Lord McAlpine, the former Tory party treasurer who lives in Venice, told Channel Four News last night that he had met his old friend over the weekend - but insisted they had not discussed Asil Nadir. He said: 'Why should we discuss Mr Nadir; go to a beautiful place like Venice and discuss a sleazy fellow like Mr Nadir?'

However, the Conservative crisis over party funding and the growing threat posed to the ministerial career of Michael Mates - Mr Heseltine's campaign manager during the 1990 leadership contest - is bound to have caused deep concern to Mr Heseltine.

Colleagues were stunned by the news. The Prime Minister said in Copenhagen, where he was attending the EC summit: 'All jobs are stressful, but Michael is very tough, very fit and I am sure he will soon be back.'

Mr Major told Sky News: 'I have sent Michael a message. I hope he will soon be well and will soon be back at work.' Mr Heseltine, 60, also received a message from John Smith, who suffered a heart attack when he was shadow Chancellor in 1988.

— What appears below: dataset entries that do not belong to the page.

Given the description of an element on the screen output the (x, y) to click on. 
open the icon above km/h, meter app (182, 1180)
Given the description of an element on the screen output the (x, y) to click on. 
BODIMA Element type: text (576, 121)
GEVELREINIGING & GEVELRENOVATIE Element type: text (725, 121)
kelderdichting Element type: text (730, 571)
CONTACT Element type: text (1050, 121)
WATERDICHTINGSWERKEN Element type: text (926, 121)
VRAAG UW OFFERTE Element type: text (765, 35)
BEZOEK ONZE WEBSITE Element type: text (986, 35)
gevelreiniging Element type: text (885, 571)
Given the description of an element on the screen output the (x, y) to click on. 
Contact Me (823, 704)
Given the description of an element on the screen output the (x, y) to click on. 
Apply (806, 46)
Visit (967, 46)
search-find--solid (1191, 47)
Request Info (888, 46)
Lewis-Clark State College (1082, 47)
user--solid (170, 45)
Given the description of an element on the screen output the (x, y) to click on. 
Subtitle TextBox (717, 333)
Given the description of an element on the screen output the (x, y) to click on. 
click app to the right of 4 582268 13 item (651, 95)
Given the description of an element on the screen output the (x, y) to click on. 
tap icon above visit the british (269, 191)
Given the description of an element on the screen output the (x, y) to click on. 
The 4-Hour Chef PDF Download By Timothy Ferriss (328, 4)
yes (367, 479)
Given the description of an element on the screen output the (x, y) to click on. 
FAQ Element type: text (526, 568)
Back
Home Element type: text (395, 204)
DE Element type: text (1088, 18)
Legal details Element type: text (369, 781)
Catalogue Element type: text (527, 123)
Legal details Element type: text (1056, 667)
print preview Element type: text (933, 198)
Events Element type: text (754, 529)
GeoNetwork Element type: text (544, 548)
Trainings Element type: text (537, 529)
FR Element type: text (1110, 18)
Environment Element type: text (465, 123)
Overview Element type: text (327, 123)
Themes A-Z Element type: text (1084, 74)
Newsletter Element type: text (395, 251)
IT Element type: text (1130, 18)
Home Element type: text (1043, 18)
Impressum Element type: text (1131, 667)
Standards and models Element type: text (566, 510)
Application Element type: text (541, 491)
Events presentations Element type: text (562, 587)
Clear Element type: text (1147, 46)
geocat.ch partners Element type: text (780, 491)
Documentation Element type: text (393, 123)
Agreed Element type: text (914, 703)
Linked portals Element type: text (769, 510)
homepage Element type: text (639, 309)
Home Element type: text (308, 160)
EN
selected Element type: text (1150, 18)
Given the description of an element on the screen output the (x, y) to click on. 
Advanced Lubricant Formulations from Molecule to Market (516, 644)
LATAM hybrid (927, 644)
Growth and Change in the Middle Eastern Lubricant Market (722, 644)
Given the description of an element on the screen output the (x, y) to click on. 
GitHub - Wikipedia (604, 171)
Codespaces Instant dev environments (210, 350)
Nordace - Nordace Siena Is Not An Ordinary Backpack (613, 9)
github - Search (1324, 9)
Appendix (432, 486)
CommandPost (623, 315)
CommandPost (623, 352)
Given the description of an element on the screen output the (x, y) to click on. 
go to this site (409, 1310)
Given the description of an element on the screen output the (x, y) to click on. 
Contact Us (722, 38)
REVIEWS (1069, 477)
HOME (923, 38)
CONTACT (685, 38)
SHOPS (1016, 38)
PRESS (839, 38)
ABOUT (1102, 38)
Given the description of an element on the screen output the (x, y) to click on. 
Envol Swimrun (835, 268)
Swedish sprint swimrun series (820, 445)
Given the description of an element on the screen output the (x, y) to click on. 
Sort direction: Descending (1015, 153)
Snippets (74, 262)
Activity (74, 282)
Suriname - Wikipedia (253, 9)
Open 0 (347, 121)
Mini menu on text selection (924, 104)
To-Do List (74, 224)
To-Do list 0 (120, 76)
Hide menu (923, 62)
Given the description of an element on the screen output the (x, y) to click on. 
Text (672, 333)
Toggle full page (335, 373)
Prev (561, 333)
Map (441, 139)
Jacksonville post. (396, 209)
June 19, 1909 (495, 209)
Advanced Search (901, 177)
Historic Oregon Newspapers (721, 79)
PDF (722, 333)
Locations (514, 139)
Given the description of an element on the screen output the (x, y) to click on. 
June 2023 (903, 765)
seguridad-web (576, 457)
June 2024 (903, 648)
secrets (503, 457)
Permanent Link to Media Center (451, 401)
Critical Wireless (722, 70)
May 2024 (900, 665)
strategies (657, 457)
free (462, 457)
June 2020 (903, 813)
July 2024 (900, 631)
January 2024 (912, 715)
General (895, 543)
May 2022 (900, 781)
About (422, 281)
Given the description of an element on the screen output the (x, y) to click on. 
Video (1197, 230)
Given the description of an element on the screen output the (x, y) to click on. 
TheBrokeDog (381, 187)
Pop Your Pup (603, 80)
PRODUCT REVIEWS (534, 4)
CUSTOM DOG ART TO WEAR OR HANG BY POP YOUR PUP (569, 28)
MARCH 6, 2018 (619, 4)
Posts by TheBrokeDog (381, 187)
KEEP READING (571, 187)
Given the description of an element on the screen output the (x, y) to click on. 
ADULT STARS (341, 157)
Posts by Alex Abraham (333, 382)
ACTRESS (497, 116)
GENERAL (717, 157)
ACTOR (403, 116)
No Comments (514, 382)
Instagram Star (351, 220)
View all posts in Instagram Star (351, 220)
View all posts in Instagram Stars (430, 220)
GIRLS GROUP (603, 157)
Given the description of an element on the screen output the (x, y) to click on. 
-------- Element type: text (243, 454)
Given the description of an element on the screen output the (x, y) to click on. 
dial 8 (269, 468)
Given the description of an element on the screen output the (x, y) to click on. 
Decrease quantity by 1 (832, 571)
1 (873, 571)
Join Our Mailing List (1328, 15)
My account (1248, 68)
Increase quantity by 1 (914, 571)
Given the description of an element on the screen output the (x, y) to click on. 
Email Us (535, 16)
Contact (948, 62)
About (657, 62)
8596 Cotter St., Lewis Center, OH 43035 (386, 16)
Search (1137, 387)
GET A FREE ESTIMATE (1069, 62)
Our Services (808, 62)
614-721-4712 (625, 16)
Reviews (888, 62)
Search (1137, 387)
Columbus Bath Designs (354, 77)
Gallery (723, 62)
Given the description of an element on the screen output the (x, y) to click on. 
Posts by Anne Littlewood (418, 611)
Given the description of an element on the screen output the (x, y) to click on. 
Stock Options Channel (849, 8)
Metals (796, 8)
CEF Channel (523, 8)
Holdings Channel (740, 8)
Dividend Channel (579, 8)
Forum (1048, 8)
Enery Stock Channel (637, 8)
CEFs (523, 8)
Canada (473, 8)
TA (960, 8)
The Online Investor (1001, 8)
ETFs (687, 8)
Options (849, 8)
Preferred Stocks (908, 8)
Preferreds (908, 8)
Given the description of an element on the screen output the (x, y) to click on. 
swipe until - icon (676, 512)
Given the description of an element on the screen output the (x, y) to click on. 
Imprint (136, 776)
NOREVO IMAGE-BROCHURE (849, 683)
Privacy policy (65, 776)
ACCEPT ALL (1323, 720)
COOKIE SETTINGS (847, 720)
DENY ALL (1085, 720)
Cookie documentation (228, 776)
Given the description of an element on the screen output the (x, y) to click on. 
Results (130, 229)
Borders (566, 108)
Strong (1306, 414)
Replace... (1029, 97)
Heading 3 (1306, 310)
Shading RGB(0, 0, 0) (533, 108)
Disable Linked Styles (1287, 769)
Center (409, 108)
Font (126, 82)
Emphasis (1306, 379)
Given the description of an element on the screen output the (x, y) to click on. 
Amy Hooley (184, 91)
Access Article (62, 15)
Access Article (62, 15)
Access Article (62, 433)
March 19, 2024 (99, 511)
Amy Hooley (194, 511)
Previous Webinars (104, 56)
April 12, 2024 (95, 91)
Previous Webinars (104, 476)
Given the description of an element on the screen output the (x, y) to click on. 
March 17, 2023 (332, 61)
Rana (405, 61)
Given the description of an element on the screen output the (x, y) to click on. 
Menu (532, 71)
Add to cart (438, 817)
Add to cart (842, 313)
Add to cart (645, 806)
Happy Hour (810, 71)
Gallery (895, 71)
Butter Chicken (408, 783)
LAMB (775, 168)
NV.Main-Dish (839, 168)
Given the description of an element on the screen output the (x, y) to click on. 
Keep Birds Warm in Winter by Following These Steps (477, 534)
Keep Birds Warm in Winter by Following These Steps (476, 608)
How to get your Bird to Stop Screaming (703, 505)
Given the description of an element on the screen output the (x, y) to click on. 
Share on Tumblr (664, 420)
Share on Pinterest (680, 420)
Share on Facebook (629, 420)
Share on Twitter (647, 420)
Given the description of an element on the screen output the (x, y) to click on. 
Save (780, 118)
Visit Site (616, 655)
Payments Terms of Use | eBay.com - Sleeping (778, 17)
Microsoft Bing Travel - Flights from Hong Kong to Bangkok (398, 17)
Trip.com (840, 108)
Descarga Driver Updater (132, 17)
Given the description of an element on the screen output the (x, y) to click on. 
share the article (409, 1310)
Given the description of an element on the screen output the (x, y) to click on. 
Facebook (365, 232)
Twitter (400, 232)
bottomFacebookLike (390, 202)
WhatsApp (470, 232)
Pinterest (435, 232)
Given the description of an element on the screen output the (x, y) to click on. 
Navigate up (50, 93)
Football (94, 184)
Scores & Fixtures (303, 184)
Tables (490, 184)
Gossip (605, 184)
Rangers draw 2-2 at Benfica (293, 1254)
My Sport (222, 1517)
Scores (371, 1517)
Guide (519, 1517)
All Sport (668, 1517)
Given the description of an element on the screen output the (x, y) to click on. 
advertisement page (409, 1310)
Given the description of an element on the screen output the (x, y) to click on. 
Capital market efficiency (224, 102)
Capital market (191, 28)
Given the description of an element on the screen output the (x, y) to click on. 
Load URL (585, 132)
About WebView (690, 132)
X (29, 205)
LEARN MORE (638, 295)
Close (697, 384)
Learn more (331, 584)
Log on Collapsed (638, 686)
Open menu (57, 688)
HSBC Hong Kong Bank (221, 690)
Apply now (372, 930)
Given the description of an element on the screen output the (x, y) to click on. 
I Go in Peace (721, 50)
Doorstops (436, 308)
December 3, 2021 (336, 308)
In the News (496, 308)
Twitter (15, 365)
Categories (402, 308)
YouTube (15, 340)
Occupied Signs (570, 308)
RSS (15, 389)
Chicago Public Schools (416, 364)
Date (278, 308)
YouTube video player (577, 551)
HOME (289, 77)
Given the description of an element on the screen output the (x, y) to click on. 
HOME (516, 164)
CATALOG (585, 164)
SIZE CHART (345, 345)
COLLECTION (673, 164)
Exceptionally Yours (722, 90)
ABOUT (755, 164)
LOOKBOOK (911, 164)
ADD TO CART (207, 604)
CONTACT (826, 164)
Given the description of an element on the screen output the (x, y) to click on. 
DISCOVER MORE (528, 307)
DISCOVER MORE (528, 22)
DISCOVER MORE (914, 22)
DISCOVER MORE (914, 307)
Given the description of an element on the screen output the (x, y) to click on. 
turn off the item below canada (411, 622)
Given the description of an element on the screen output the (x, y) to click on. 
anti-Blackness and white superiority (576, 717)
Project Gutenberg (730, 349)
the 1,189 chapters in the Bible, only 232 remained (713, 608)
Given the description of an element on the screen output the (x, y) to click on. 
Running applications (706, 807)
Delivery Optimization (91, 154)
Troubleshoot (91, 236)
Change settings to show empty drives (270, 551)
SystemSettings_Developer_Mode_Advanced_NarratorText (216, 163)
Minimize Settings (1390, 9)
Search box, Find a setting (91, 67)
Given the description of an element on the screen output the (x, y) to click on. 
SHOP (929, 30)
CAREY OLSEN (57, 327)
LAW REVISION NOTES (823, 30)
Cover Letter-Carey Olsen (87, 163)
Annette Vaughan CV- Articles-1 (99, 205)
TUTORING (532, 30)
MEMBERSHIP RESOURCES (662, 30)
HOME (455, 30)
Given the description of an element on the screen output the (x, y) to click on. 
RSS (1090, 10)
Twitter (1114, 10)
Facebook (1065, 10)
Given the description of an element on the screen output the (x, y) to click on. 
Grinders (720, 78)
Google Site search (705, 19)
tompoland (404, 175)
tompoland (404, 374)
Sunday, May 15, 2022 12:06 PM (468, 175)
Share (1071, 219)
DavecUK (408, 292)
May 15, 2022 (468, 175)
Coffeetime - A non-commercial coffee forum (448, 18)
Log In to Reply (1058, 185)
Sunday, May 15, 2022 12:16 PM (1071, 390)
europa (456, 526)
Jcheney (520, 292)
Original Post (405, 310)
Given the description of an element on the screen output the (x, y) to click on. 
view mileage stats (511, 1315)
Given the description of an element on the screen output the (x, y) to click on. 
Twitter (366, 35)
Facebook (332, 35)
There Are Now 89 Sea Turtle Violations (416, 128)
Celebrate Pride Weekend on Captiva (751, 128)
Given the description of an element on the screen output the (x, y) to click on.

While Mr Smith was back at work three months later, and was elected Labour leader last year, any residual and slender chance of Mr Heseltine becoming Tory leader will have been dashed by the new-found doubt over his health.

However, Mr Heseltine's more pressing hope will be that he can return to the Department of Trade and Industry, where he wants to generate a coherent approach to industrial policy. He is understood to have told Mr Major that he wants to stay in his post until the next election.

Mr Heseltine was due to have wound up tonight's Commons debate on Nadir's funding of the Tory party. His absence could provide the first illustration of the hole left on the government frontbench.